Spicy Coconut Chicken, Lentil and Vegetable Traybake
Equipment
- 1 ovenproof dish – ideally oven to table
Ingredients
- 8 chicken thighs bone-in and skin-on
- 2 tsp ground cumin
- 2 tsp ground coriander
- 1 tsp ground turmeric
- 1/4 tsp chilli powder
- 1 red chilli deseeded and finely chopped
- 12 cardamon pods crushed
- 1 tbsp fresh ginger finely grated
- 2-3 garlic cloves finely grated
- 1 lemon
- 1 tsp sea salt
- 1 large onion
- 1 tbsp oil
- 1 red/orange/yellow pepper
- 1 aubergine
- 1 can of light/reduced fat coconut milk
- 1 tin green lentils
- 100 g baby spinach leaves/spinach roughly chopped
- 1 tbsp finely chopped fresh coriander to serve
Instructions
- In a suitable sealable container, place the chicken thighs together with the cumin, coriander, turmeric, chilli powder, chopped chilli, crushed cardamon pods (in a pestle and mortar is easiest to bruise them and release the seeds from the pods), grated ginger, crushed garlic, juice of 1 lemon, and the salt. Toss the chicken thighs in the spicy mix to coat them thoroughly. Leave in the fridge to marinate for at least 2 hours, or preferably overnight.
- Preheat the oven to 180 °C.
- Slice the onion finely and place in the bottom of an ovenproof dish (ideally one you can take to the table) and toss in the oil. Remove the chicken pieces from the container and places them on top of the onion, skin side up, and pour over any remaining marinade.

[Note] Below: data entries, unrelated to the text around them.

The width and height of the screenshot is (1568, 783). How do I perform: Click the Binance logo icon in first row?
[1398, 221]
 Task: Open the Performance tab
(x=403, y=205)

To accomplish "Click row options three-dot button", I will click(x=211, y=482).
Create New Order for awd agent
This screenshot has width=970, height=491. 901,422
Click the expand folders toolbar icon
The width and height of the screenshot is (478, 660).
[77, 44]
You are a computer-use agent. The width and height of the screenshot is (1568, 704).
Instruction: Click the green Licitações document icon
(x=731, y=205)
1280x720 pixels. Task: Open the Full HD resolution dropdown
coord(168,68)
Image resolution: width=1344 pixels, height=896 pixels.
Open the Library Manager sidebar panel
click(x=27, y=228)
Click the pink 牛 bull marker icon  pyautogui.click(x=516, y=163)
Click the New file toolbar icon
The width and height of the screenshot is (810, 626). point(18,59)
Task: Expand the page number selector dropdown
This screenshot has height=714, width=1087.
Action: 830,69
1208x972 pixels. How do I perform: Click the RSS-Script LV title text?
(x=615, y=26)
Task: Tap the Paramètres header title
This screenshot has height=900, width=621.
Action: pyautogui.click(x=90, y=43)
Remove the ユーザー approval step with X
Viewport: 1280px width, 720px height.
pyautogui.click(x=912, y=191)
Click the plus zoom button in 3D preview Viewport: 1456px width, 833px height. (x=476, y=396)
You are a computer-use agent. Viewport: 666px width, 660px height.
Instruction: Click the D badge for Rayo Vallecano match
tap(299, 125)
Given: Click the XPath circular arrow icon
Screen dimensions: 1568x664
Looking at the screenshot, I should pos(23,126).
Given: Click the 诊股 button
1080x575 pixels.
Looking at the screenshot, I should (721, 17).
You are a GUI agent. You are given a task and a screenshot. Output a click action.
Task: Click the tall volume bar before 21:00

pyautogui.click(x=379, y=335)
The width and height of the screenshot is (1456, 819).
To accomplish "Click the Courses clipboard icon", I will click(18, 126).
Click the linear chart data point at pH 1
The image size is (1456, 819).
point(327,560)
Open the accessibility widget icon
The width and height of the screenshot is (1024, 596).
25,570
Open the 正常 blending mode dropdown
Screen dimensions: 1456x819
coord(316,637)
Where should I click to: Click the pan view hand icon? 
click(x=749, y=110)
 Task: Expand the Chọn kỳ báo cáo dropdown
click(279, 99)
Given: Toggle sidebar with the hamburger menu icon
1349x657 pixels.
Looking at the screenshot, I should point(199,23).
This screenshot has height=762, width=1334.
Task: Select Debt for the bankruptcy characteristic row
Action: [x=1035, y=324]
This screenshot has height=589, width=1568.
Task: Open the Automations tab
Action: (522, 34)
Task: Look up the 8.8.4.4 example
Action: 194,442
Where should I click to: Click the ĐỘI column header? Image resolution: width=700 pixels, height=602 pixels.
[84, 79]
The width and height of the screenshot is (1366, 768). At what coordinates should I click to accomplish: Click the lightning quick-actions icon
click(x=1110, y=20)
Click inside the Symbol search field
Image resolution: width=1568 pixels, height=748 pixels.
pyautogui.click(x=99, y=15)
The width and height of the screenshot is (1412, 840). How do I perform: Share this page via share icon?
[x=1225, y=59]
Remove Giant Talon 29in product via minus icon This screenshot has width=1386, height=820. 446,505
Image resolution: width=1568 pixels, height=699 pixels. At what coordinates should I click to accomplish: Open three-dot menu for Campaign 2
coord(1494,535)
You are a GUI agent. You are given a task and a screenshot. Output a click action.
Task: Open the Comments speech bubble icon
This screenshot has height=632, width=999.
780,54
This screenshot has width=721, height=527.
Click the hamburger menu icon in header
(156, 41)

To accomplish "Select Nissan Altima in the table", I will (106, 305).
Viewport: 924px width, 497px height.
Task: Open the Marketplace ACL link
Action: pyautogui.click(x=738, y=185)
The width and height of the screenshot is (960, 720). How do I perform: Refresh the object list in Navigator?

- Roast in the oven for 25 minutes.
- Whilst the chicken is roasting, halve and slice the pepper and cut the aubergine into 1 cm cubes. When the chicken has had 25 minutes, remove the dish from the oven, set aside the chicken thighs briefly. Add to the dish the sliced pepper and diced aubergine, pour the can of coconut milk on top of the vegetables and sit the chicken back on top, nestling them into the sauce. Return the oven for another 25 minutes.
- Remove the dish and sprinkle in the drained can of lentils and add the spinach, pushing them down into the sauce around the chicken, and place the dish back in the oven for a final 5 minutes until the spinach is wilted.
- Finally, sprinkle over the chopped coriander and serve with your sides of choice. Either some freshly steam brown basmati rice and or some poppadoms, with chutney as options.
Notes
- Feel free to spice things up further by adding freshly chopped chillis and/or more chilli powder
- Other green vegetables that would work well instead of spinach would be tenderstem broccoli or green beans.